Originally Posted by
trajik
Love and Rhyme
im trying to find my rhyme
but also to be juxtaposed
lighten my life, blind my mind
start a family like huckstables
Like the... meta-nature of this. The rhyme scheme of ABAB works. Like the speaker is struggling to find the rhyme, the meter, the literary elements of his own work that will perfectly create the picture he wants to create. To properly word the love he is feeling, he wants to capture it with the power of Shakespeare, with the strength a great writer possesses. Kind of a writer's struggle there as well, love that. The use of the Huxtables is a good choice, I could get the 'family ideal' which is kind of unreachable. Unrealistic, even.
a love grander than hyperbole
wake up thinking "i love you" out loud
reply with "you took the words from me"
nine looks like hell compared to our cloud
Love bigger than exaggeration, nice. The cloud nine thing may be a bit cliche, but this is a love poem that has clever aspects to it: I will forgive you that, for now. Not that it was a badly made, I liked the way you used cloud nine; like it's below the cloud upon which you float in the entangled web of bliss which is love. You slide by me with interesting twists of cliched phrases. This is easily spoken which is nice. I tend to free verse a whole bunch, but I love a well-made rhymed poem: and this is one of them.

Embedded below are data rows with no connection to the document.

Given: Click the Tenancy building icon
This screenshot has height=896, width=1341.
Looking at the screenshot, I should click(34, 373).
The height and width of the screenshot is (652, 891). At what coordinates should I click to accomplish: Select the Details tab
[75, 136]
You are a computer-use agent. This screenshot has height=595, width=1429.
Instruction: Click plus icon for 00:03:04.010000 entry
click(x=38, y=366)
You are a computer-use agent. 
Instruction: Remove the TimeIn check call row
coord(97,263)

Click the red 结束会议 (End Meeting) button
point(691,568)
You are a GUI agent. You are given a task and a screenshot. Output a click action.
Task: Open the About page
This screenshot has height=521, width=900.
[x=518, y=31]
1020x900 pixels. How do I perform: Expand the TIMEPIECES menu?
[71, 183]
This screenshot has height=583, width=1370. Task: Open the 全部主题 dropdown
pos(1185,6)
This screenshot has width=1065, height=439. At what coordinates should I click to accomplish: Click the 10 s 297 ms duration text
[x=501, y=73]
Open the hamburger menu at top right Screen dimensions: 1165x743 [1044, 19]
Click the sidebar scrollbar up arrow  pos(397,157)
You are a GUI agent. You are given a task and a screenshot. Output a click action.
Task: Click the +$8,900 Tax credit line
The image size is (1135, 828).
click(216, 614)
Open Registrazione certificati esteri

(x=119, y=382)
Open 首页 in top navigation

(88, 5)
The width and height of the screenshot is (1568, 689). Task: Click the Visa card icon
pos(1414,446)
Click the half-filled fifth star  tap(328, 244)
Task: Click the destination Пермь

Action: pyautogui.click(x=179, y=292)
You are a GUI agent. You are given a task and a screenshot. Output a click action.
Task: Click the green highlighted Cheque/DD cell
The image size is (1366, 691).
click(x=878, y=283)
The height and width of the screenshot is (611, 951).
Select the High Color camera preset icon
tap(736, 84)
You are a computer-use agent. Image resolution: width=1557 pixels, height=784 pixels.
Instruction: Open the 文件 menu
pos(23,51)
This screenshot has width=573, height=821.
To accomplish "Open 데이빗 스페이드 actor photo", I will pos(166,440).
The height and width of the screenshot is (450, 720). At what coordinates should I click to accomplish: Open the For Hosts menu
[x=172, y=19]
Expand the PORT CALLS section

haven't found my angel not yet a trace
the search party's out, i'm still hopeful
i still haven't imagined her face
only the vast contents of her soul
Interesting way to end, it's a somewhat of a reflection of the first stanza. Trying to find the rhyme transforms to trying to find the right woman. You've imagined her mind, her words, her soul, but you don't have her form: much like you tried to discover the form of the work you write. Love is a lot like writing, trying to find the perfect words. Harder than we think, perhaps even impossible, especially if we make our standards unreachable.